WHAT YOU HAVE TO DO:
Look below for the line that contains "The width and", and write out exactly that line and all remaining lines of the listing, omitting pictures.

::: DATA SUPPLIED

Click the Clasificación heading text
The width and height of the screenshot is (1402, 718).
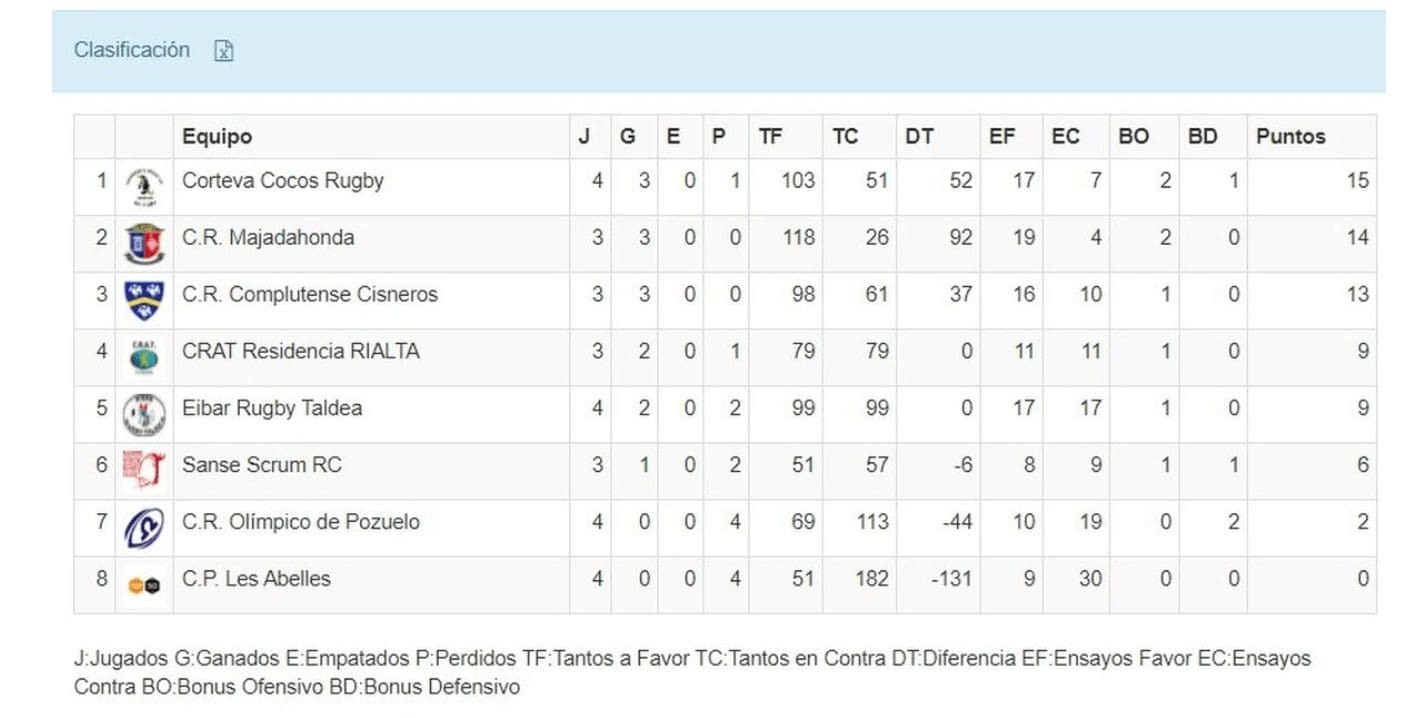pyautogui.click(x=132, y=50)

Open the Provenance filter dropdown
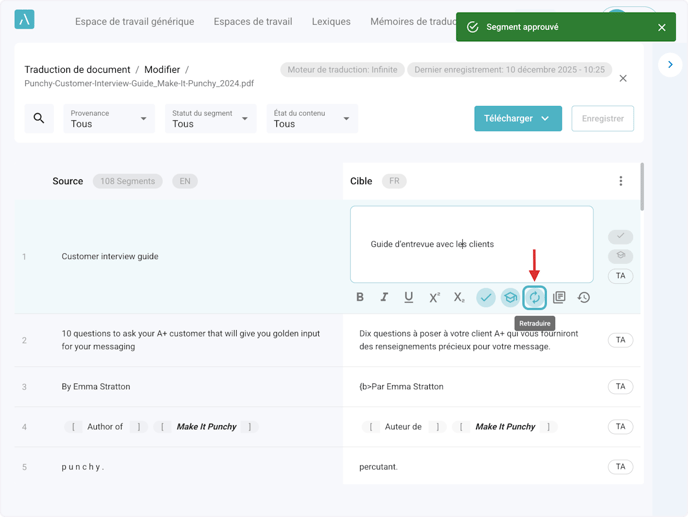[x=109, y=119]
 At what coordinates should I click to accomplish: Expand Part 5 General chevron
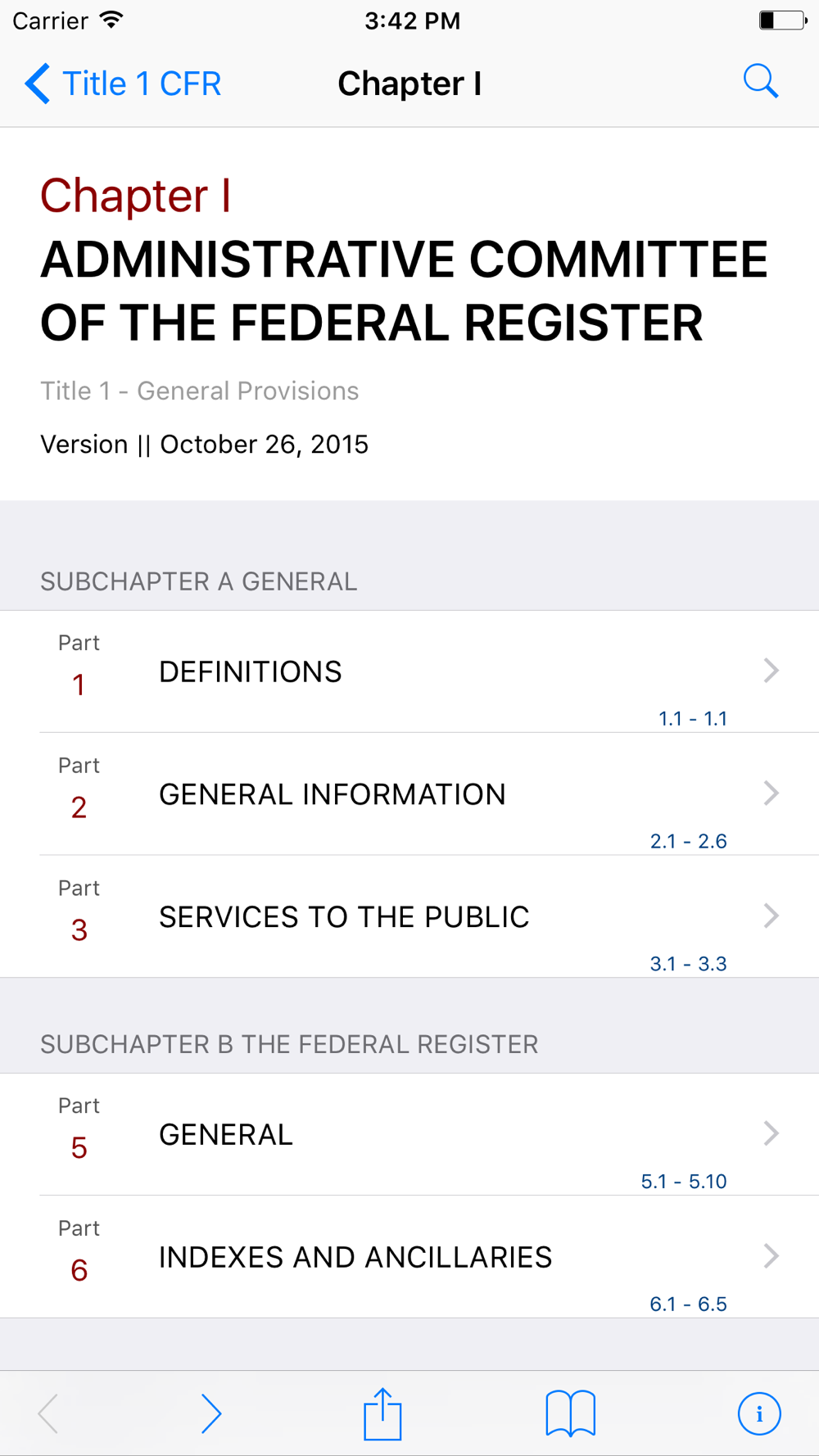click(x=771, y=1133)
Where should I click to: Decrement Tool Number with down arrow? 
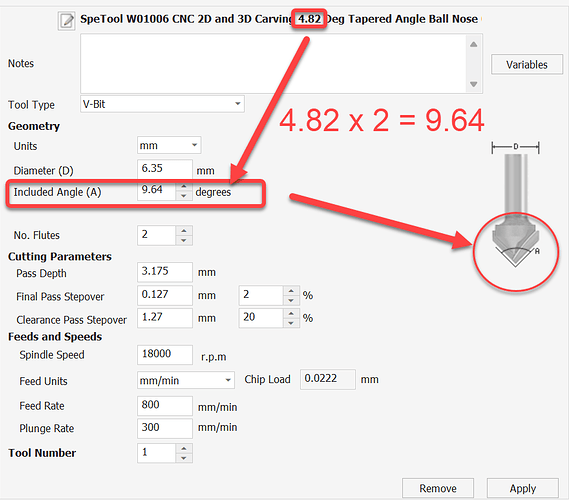(184, 458)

::::::

OUTPUT FOR THIS TASK:
The width and height of the screenshot is (1402, 718).
pyautogui.click(x=132, y=50)

Open the Provenance filter dropdown
[x=109, y=119]
 At what coordinates should I click to accomplish: Expand Part 5 General chevron
click(x=771, y=1133)
Where should I click to: Decrement Tool Number with down arrow? 
(184, 458)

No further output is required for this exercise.